After a string of speakers addressed the crowd, the protesters began marching through the streets, hauling a sound system with them and chanting “No Trump, no KKK, no fascist U.S.A.” Onlookers on sidewalks snapped pictures and videos of the protesters marching. Others cheered in approval.
According to Dr. Kathy Emery, a political science professor at SF State who teaches courses in political movements, successful protests can be measured by subsequent policy changes and political participation.
“If activism and protests are going to be successful, it has to be thought out [and] there has to be a plan,” Emery said. “You need organizations, campaigns, you need to grow the movement [and] keep doing direct actions in order to create sympathy for a wider audience so people want to participate. And then you have to give them something to do.”
But, according to Emery, it is also important to set realistic goals.
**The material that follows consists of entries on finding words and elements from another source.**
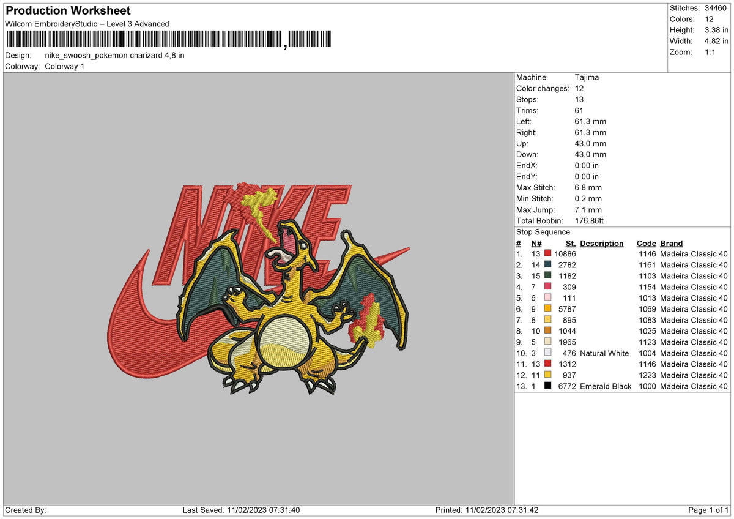The image size is (734, 519).
Task: Click the Description column header
Action: click(x=602, y=243)
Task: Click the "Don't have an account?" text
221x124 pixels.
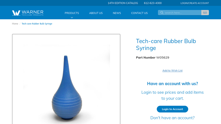Action: tap(172, 118)
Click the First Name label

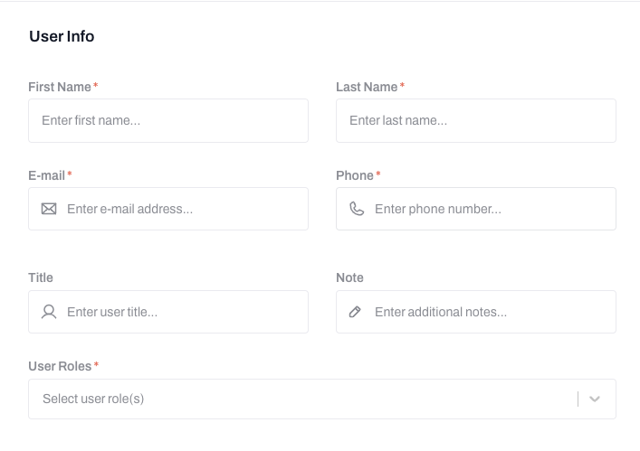click(x=60, y=87)

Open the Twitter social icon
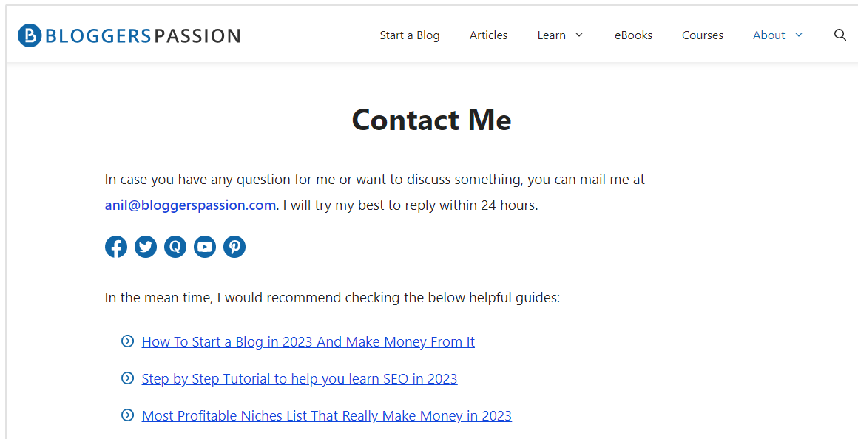click(x=146, y=247)
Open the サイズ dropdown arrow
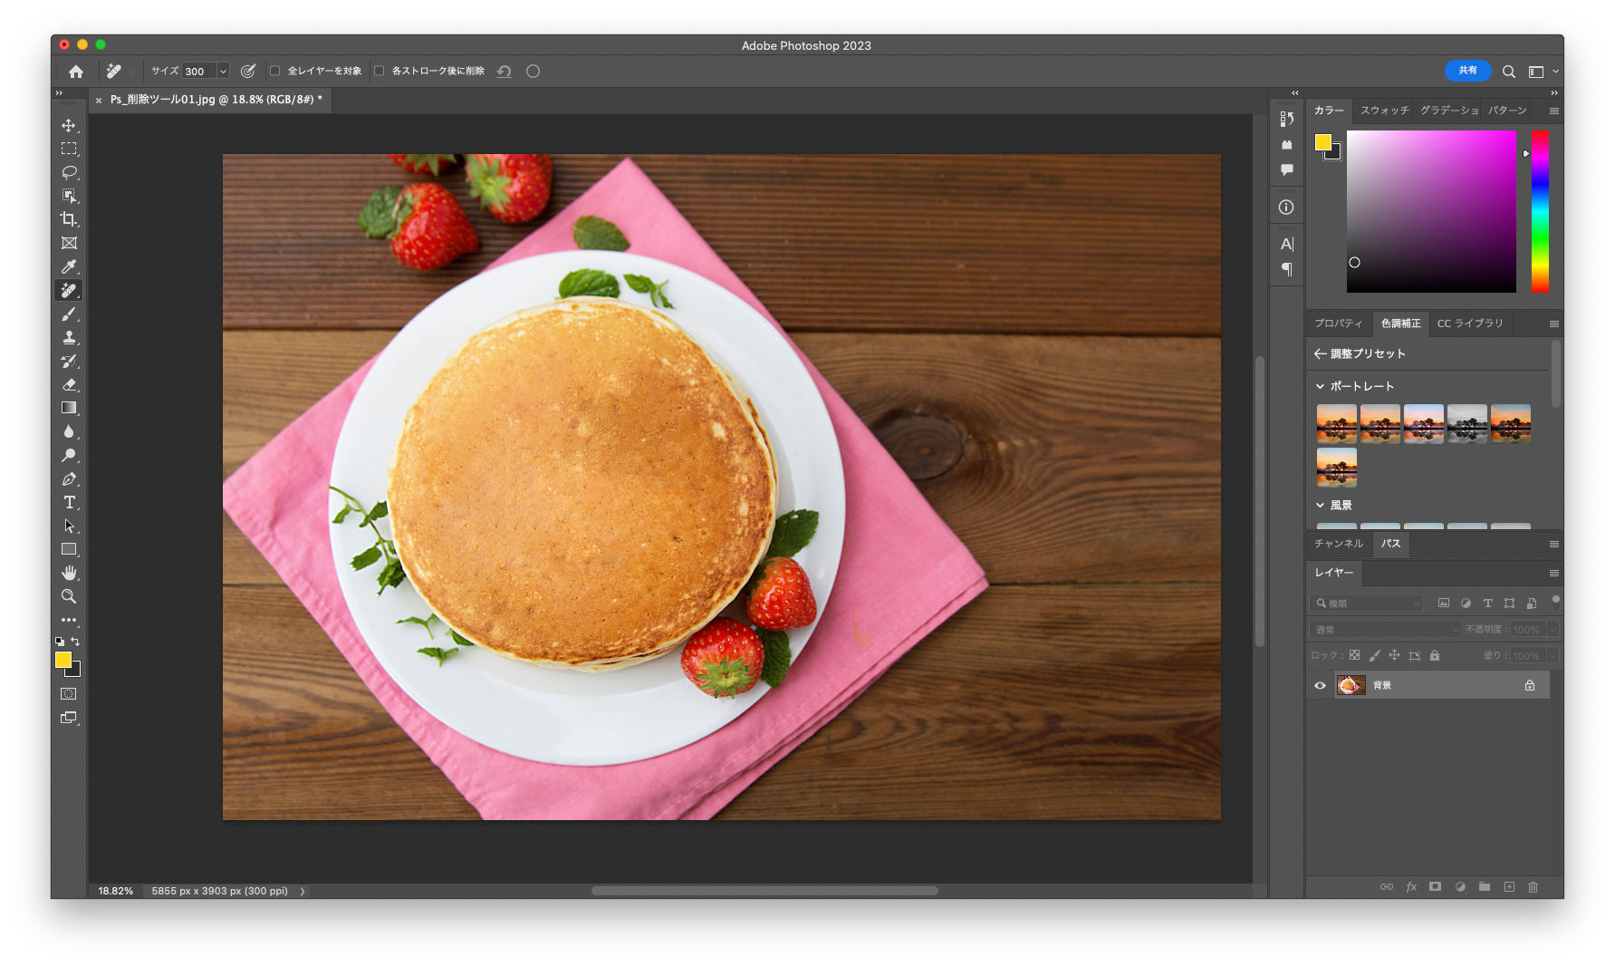1615x966 pixels. tap(223, 72)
“One of the mistakes [groups] make all the time is that they make demands that can’t be granted by the people they’re making them to,” Emery said. “A movement cannot be based on what you get, it has to be based on what you are for. You have to be inspired by the vision you want to create.”
First time protest-goer, Nicholas Van Schaick, a cinema major at SF State, said he was intrigued by the “Nov. 4 It Begins” advertisements plastered around the campus and the city.
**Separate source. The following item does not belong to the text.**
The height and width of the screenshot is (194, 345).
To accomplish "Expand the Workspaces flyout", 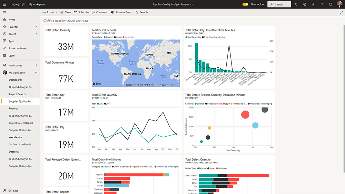I will pyautogui.click(x=36, y=65).
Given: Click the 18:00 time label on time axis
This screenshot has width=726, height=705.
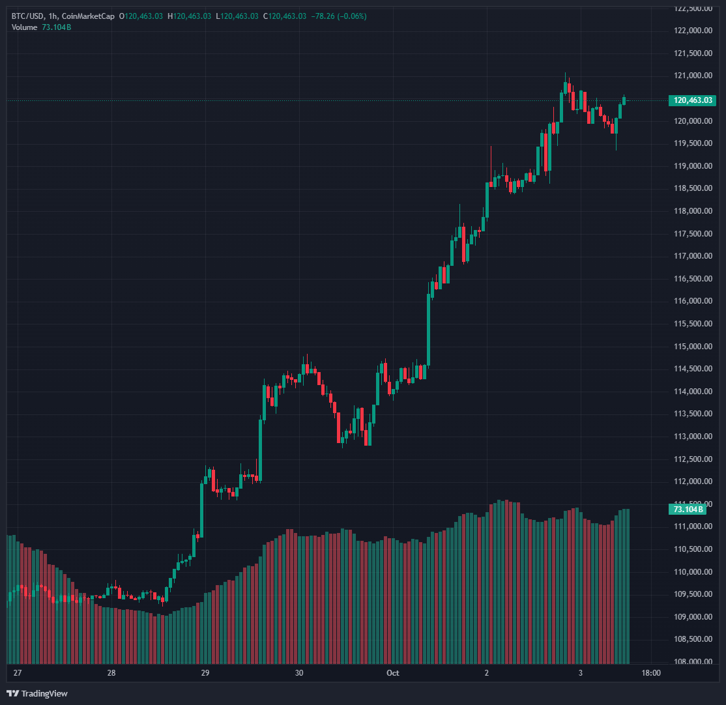Looking at the screenshot, I should pos(651,672).
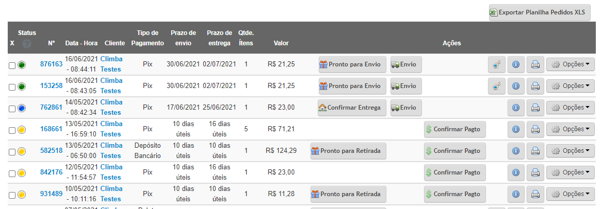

“I really just wanted to observe what was happening,” Van Schaick said. “I hope some people can get some more perspective on the matter on either side whether you are for or against Trump.”
Organizers handed out sign-up sheets and donation boxes among the protesters as they marched to 24th Street in the Mission district.
For Niccolette Portillo, a political science major at SF State, protests like this one are important because they recruit people and help organize even further.
“It is very important [that we show up] because it shows everyone, including Trump, that we don’t condone his actions,” Portillo said. “It kind of shows everyone in marginalized groups that we have their backs and that we’re going to do our part to keep them safe and not just for this generation, but for the future ones also.”
By the time the protesters hit the 15th and Market Streets intersection, the crowd had shrunk in size. The twilight — orange and red in color — reflected onto the skyscrapers towering in the downtown area.
According to Johnson, Refuse Fascism has planned similar protests in the weeks to come, including a massive demonstration on Nov. 18.
“People actually have to come out before it becomes too late, before [Trump and] this fascist nightmare with his finger on the nuclear trigger actually presses that button,” Johnson said.
“A lot of us have been waiting for someone else to come forward, and we realized that when we look around, it is us — we’re the ones that have to do it.”